The documents, released under the Freedom of Information Act, are a stark contrast to the warm support offered to the Israeli government in public by Prime Minister Theresa May and other leading Conservatives. Some information regarding contacts with Israeli officials was redacted.
In April 2017, an email sent from the British Consulate General in Jerusalem noted the “widespread use” of administrative detention – that is, without charge or trial – by Israeli authorities, including “15 [Palestinian] children held without charge during reporting period”.

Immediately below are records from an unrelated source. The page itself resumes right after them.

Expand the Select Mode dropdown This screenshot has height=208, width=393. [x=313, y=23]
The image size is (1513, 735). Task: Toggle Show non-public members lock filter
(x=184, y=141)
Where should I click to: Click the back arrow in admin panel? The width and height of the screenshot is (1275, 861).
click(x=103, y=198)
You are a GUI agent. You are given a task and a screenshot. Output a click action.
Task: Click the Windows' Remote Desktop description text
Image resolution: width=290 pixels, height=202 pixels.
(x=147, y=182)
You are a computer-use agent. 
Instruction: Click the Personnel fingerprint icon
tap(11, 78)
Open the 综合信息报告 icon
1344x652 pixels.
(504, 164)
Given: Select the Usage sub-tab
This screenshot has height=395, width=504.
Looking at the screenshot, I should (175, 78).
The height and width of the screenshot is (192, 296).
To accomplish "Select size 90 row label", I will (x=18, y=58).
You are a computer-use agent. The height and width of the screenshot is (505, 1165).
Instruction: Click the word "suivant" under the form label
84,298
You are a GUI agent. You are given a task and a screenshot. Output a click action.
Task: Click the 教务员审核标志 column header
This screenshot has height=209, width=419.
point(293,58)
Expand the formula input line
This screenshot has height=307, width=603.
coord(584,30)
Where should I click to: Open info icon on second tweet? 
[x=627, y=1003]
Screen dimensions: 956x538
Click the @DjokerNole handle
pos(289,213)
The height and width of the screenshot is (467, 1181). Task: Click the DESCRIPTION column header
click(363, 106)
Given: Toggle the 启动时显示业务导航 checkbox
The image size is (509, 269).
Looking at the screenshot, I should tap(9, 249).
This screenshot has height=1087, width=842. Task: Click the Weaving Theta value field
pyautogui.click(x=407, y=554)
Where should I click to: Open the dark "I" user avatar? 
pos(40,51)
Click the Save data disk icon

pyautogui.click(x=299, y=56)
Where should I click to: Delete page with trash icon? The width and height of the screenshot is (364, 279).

In July 2016, meanwhile, an email sent from the British Embassy in Tel Aviv reported that “the number of minors detained in East Jerusalem…has exploded from previous years”, and described “the reintroduction of the use of administrative detention of minors” as a worrying trend”.
The same email acknowledged “limited progress” in the Israeli authorities’ adoption of recommendations made by a UK-sponsored Children in Military Custody report in 2012. “Overall”, the email states, just “one of the 40 recommendations…has been substantially implemented”.
Other emails from British officials note Israeli forces’ abuse of detainees, and use of lethal violence against Palestinians, including Khaled Bahar, “shot and killed” by an Israeli soldier “from a distance of about 20 meters, striking him in the back as he was running away”.
Last month, in a separate Freedom of Information (FOI) request, the Foreign Office declined to identify what boundaries of the Israeli state the UK government recognises. Meanwhile, another FOI revealed that up to five British nationals are currently detained in Israel – the precise number of reported cases was withheld, “to avoid the risk of identifying the individuals concerned”.